I do like the original idea of patents: society gives people a limited time monopoly on a particular invention, but in exchange for that, they have to give society something really valuable in exchange: the knowledge of how they did it.

Google Patents is cool because it at least helps society benefit from the patent information it paid so dearly for.

Now, if only Google Translate had a "legalese to English" button.

2007-09-11 »

A browser is part of the operating system?

Back in 1998, we hated Microsoft for saying a web browser was a critical part of an operating system.

Now an operating system without a built-in web browser would be crazy. How would you download Firefox?

2007-09-12 »

Joel Spolsky in Kitchener/Waterloo and Toronto

For anyone who didn't already know, the infamous Joel will be in Kitchener/Waterloo and then Toronto doing presentations about Fogbugz 6 and software management and things.

My timing is off, as usual - I'll be in Montreal at the time.

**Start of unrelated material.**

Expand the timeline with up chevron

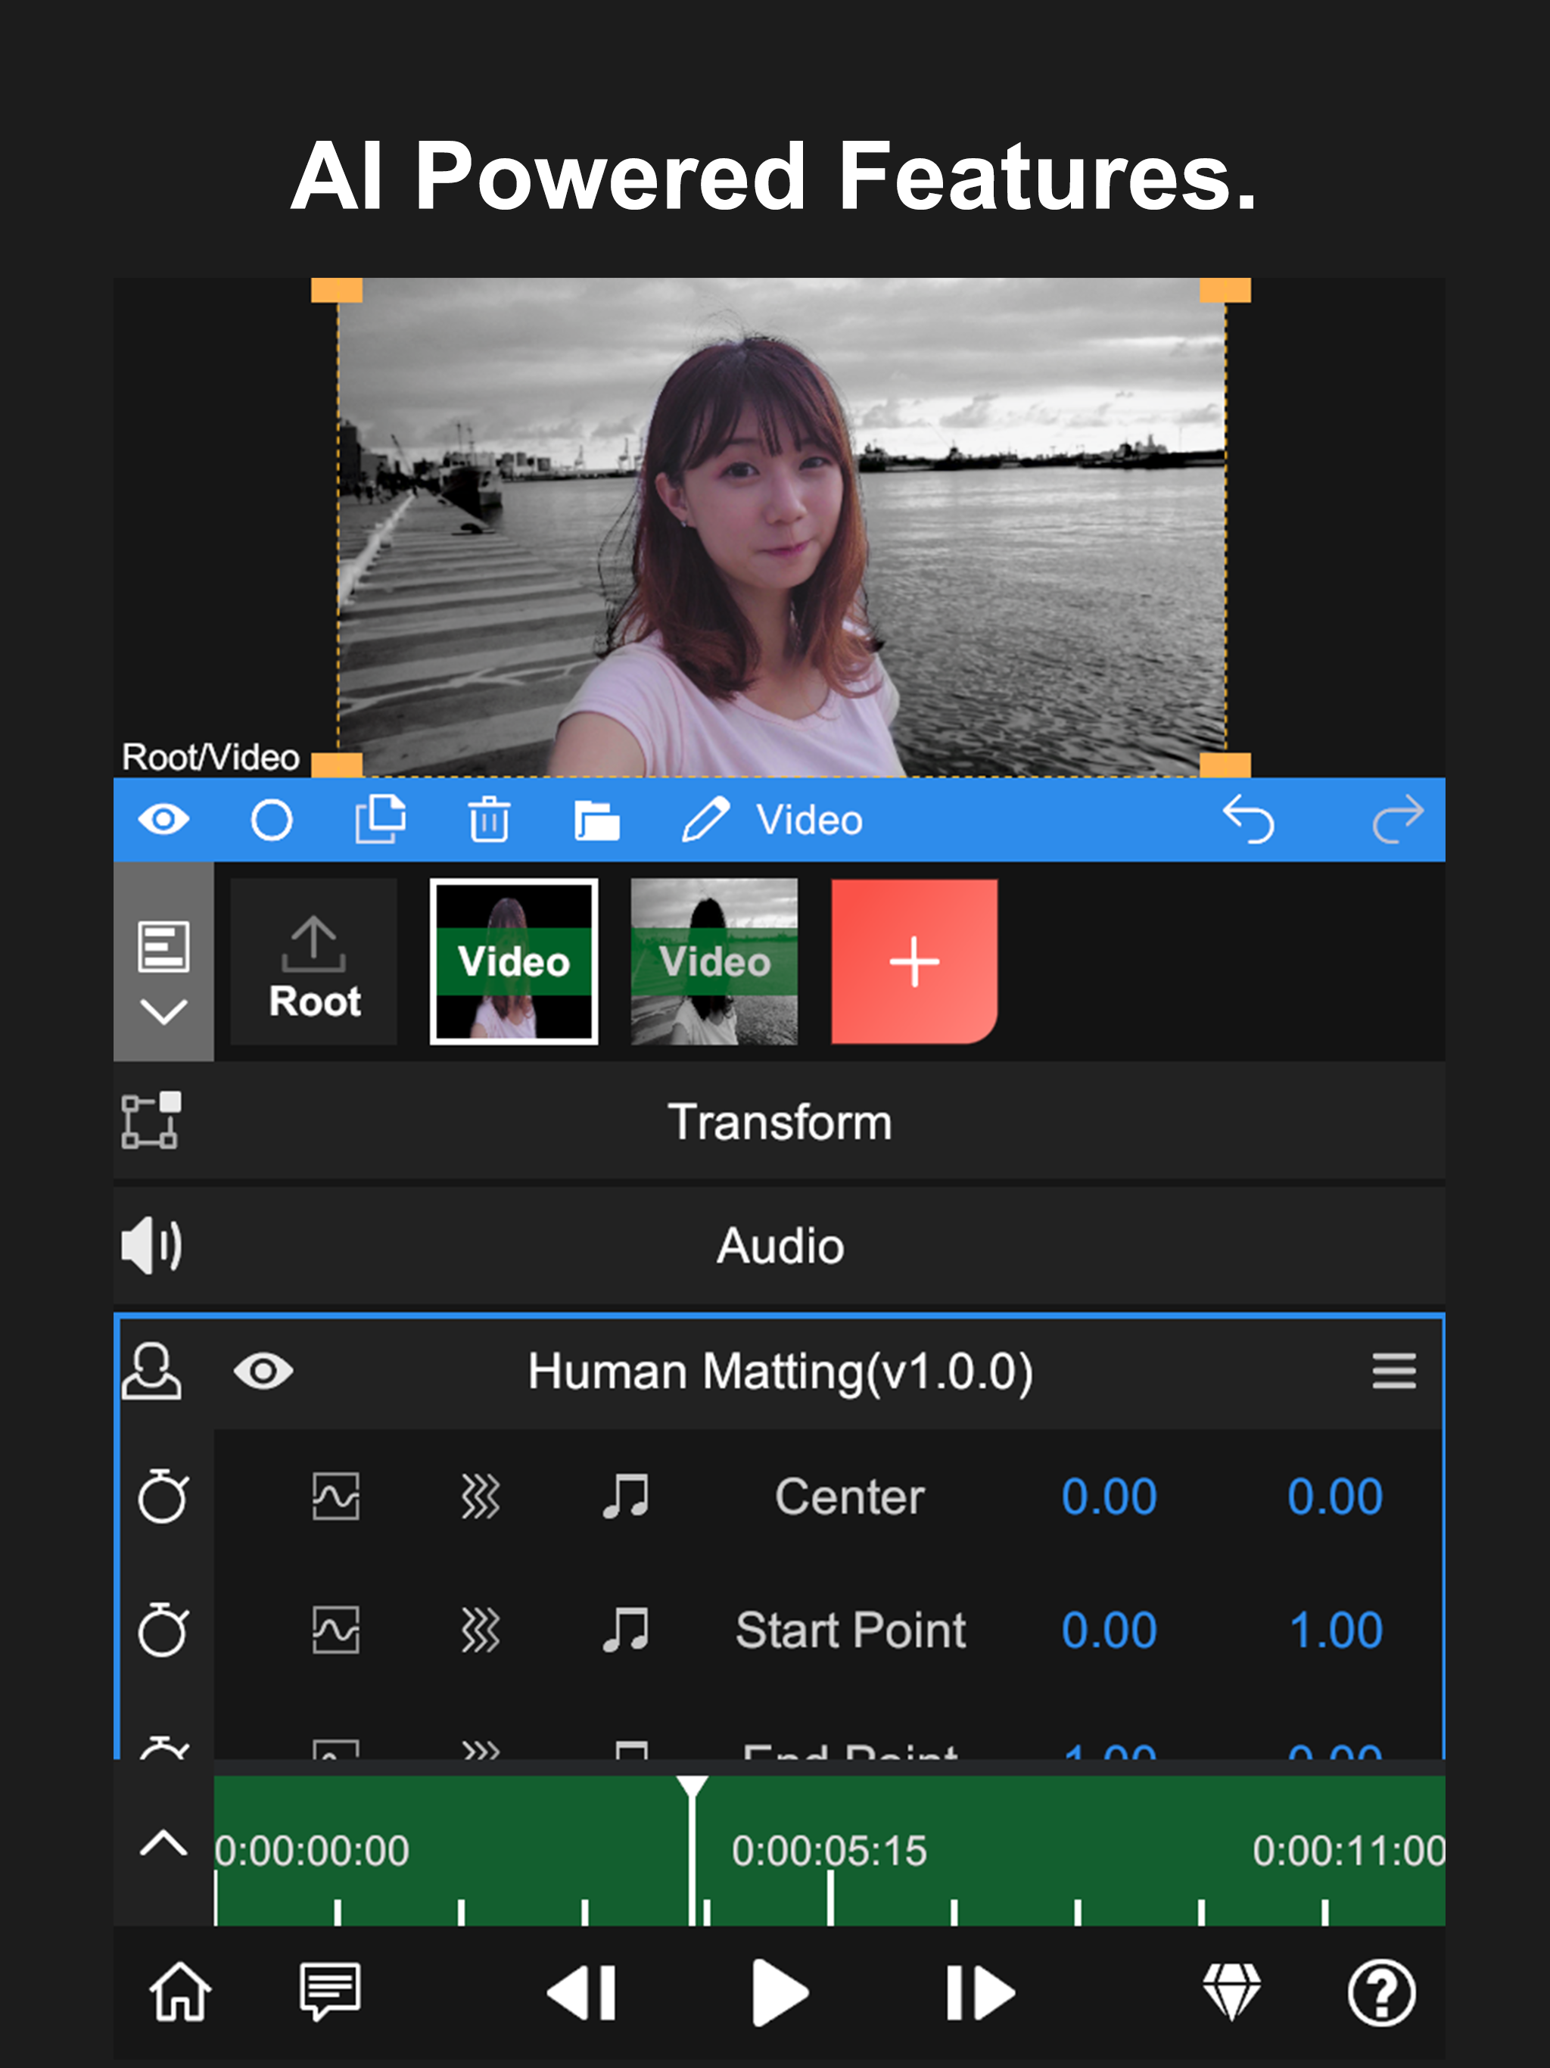(164, 1844)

But if you're in the area, you should go. Joel is awesome, and Fogbugz is awesome. And Fogbugz 6 might be even better.

2007-09-13 »

"Extortionist Database Architecture"

For some time now I've been talking about how the whole world of database/business/financial software is incredibly messed up. The whole system is just a morass of consultants trying to sell you crappy software that will end up costing you 10x as much in consulting fees.

But apparently there's a term for this: "Extortionist Database Architecture." Check out an interview with Vivek Ranadive of Tibco where he talks about it.

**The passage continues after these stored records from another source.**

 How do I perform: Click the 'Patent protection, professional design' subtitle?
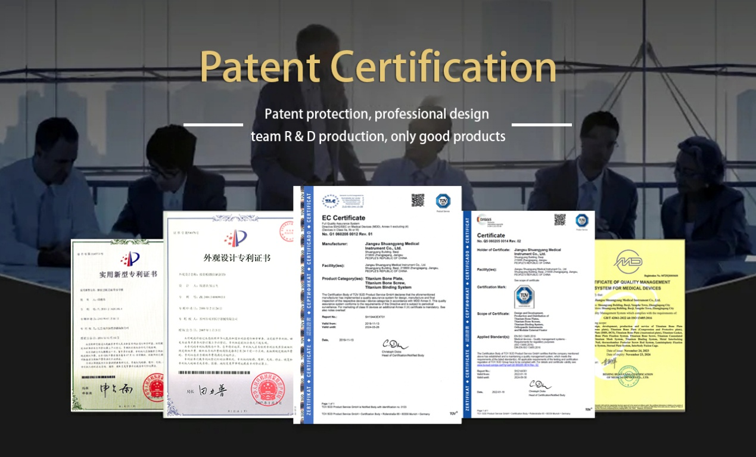click(x=377, y=114)
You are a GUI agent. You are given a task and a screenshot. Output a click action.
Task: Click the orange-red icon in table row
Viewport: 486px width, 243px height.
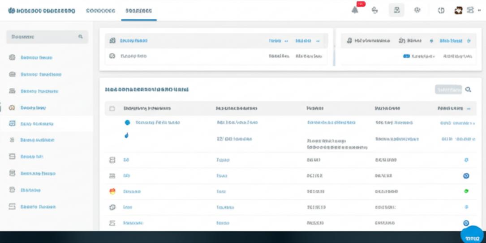click(x=113, y=191)
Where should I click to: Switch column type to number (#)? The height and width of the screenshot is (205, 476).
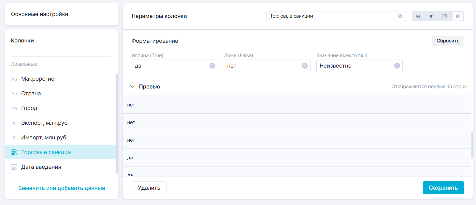coord(431,16)
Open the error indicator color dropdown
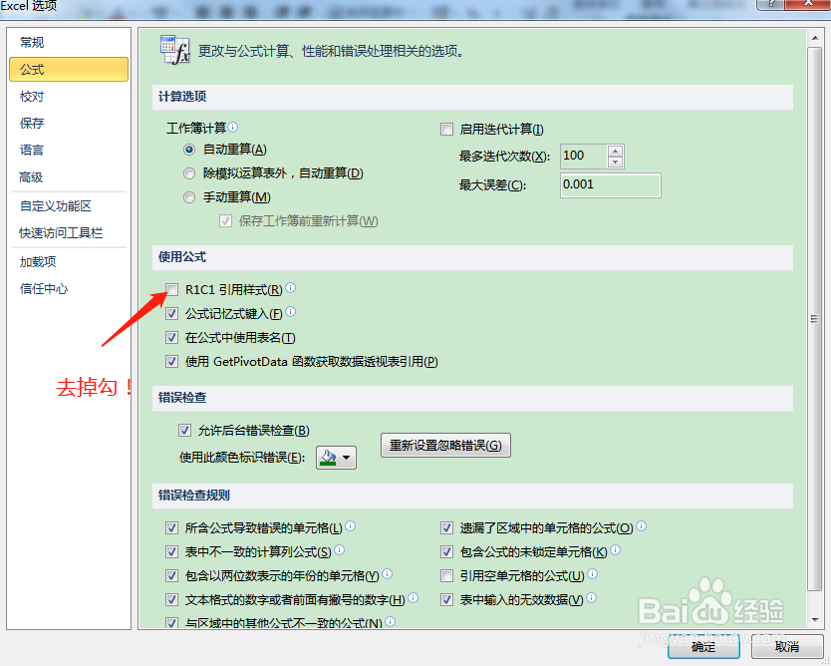Viewport: 831px width, 666px height. point(346,458)
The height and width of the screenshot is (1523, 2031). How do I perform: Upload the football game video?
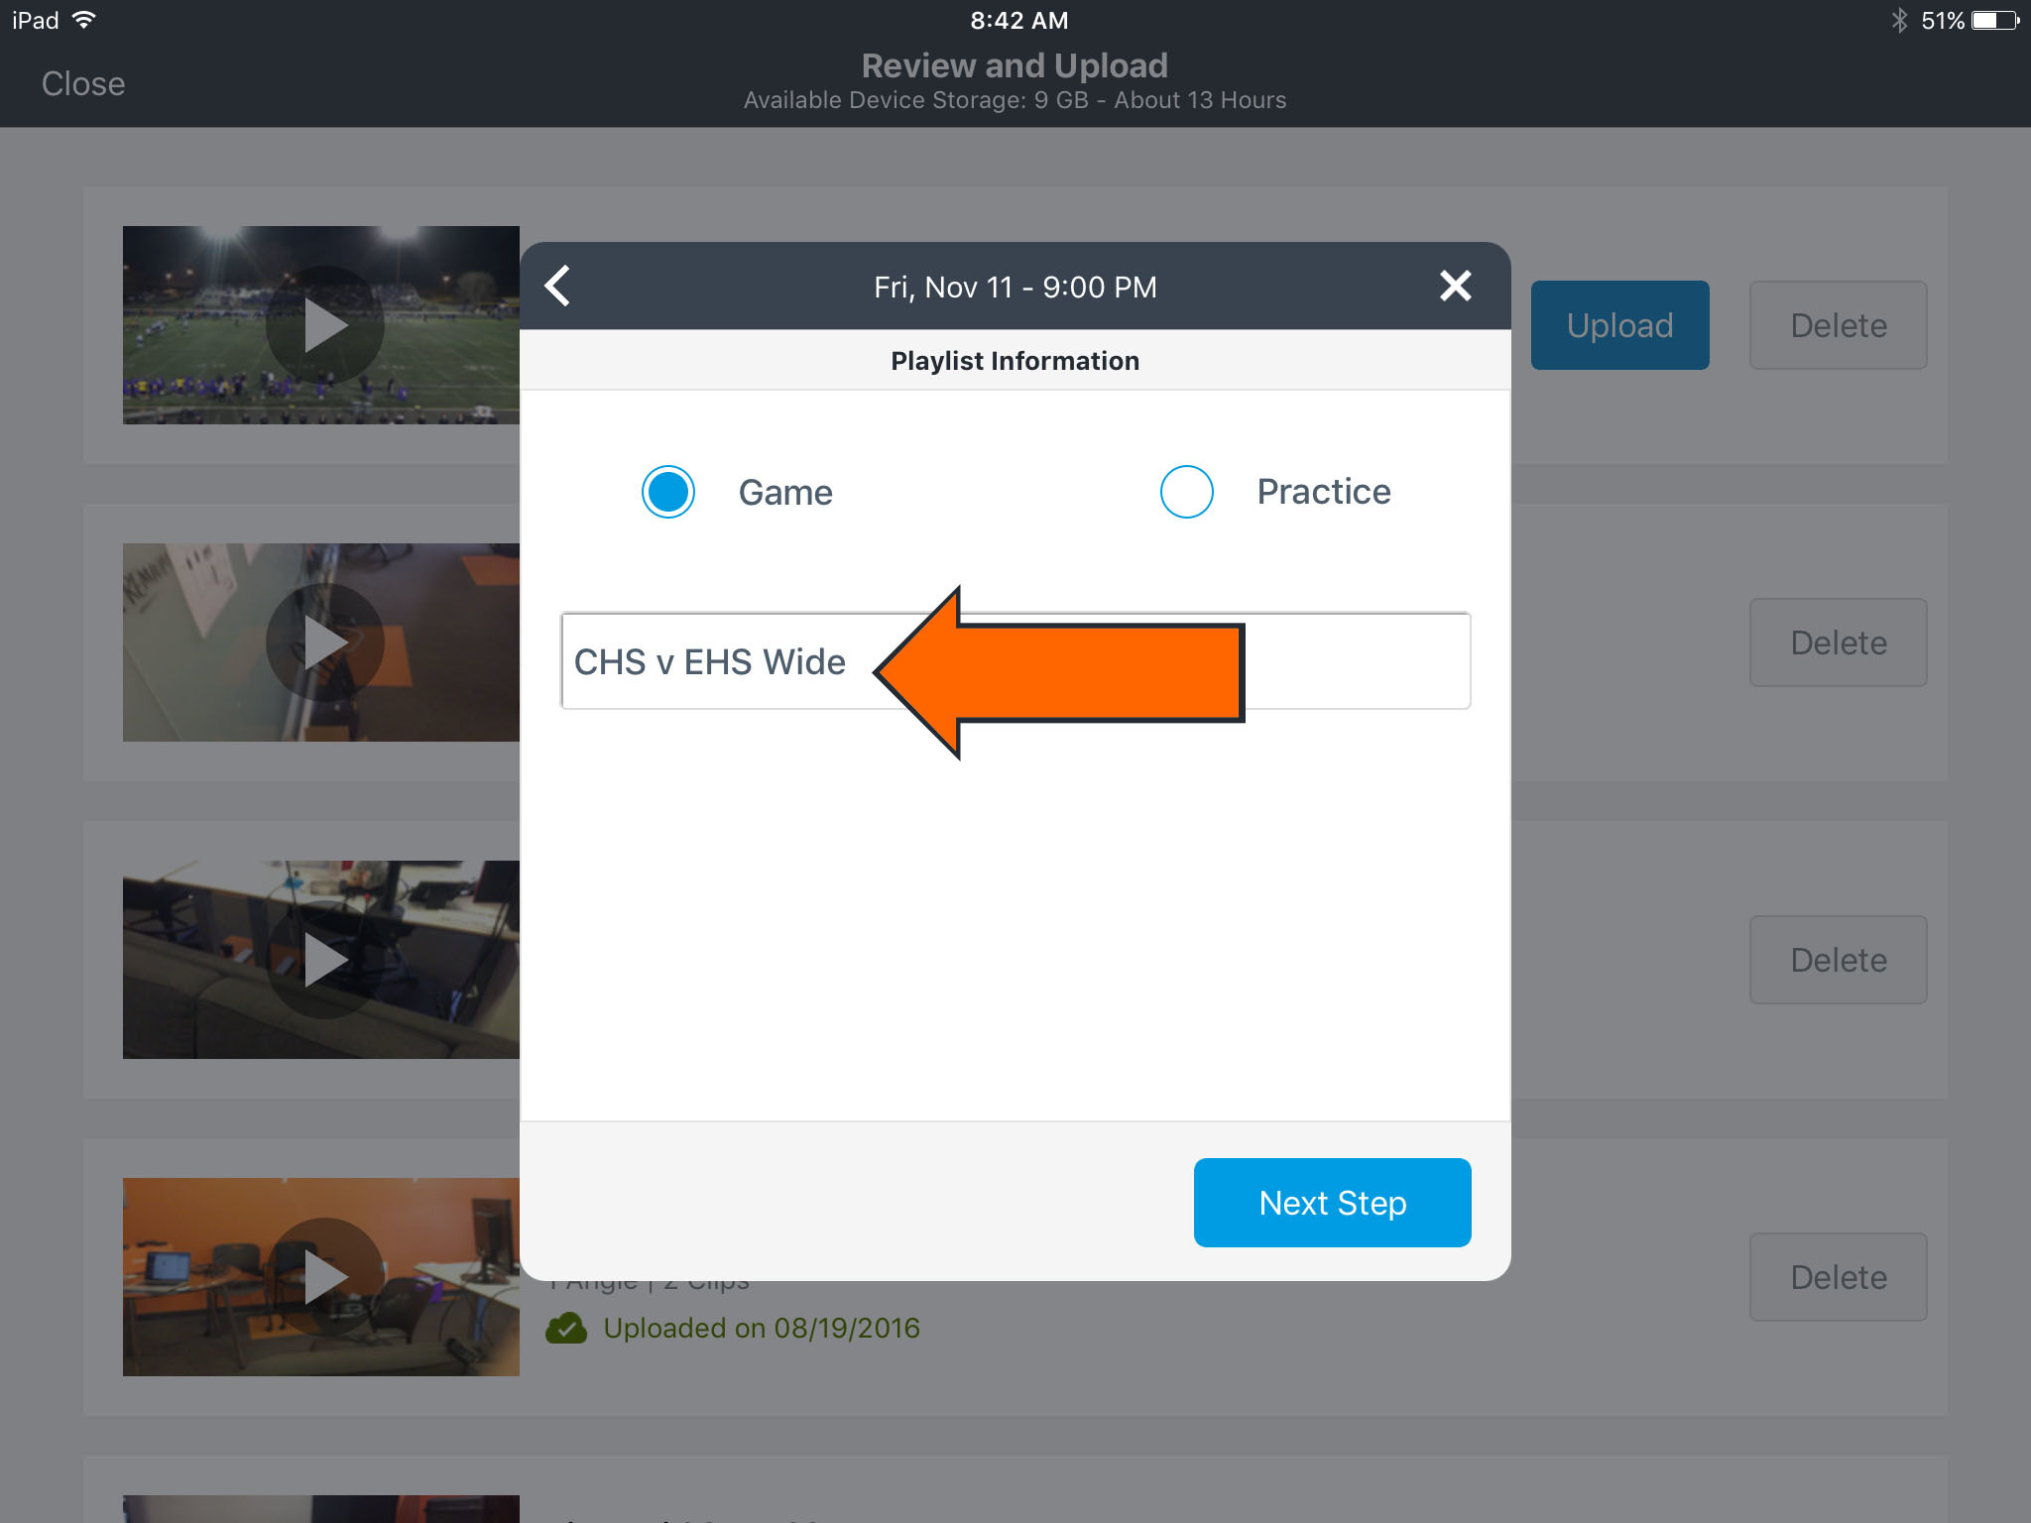(1618, 324)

The first part of the article is really great - it frames the problem perfectly - but the rest descends into marketese. It mostly tries to sell us SOA as the answer to everything, which seems to me to be, er, unlikely. (The article is sponsored by Sun.)

The Harrah's example is especially evil, because the hard part of implementing the story he describes isn't the software at all; it's deciding which triggers should cause which reactions. If you could do that, you could build it on just about any architecture.

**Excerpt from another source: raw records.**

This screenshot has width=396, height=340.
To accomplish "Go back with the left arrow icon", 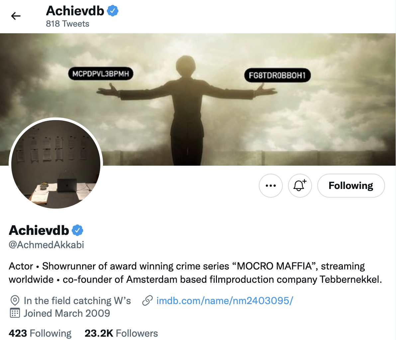I will (x=16, y=16).
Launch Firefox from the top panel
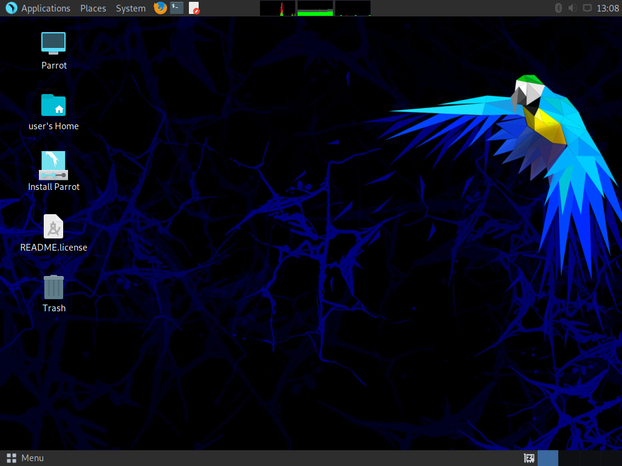Screen dimensions: 622x466 pos(160,8)
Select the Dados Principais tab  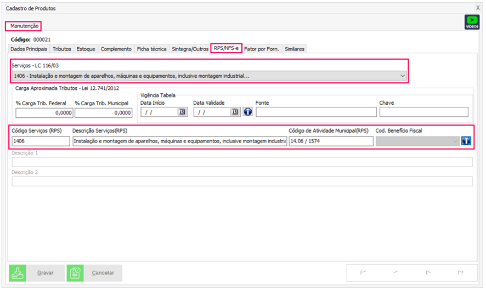click(29, 49)
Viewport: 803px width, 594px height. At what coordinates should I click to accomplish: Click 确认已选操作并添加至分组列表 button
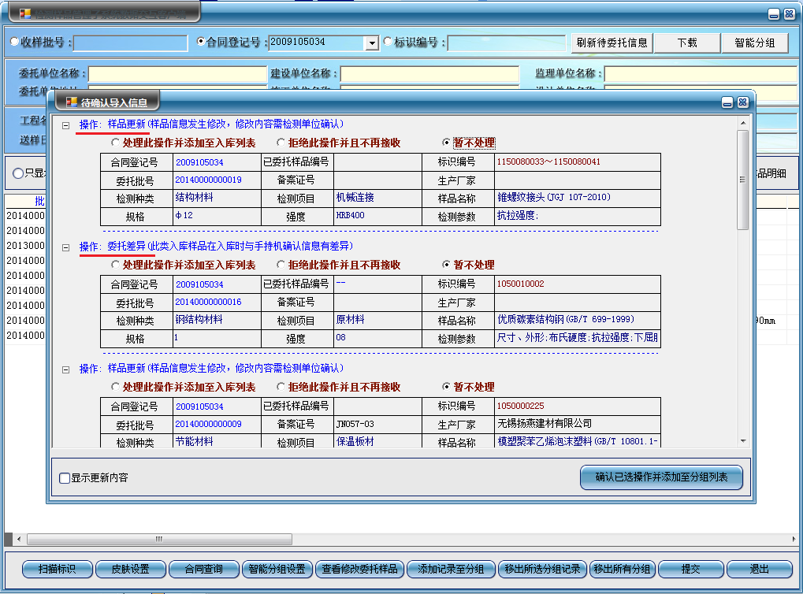point(661,477)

In other silver-bullet related news...

Improve your database performance 10x with our new database architecture! We use the highly innovative technique of storing data in columns instead of rows, resulting in a massive speed increase!

How can you go wrong? <bonk>

2007-09-15 »

Bus bathroom design

Today, a quick note that combines two of my favourite topics: bathrooms and user interface design.

I recently ended up travelling by bus from London (Ontario) to Toronto. For various reasons, I also had the chance to use the washroom on this bus.

The washroom had a great UI innovation: when you lock the door, the light comes on. Why is that so great? Well, think about it like this:

You never want to use the washroom in the dark.^(*)
You never want to use the washroom with the door unlocked.
It's hard to tell sometimes whether you have the door locked.
It's easy to tell whether you have the lights on.
It's hard to remember to turn off the lights when you're done.
It's easy to remember to unlock the door when you're done.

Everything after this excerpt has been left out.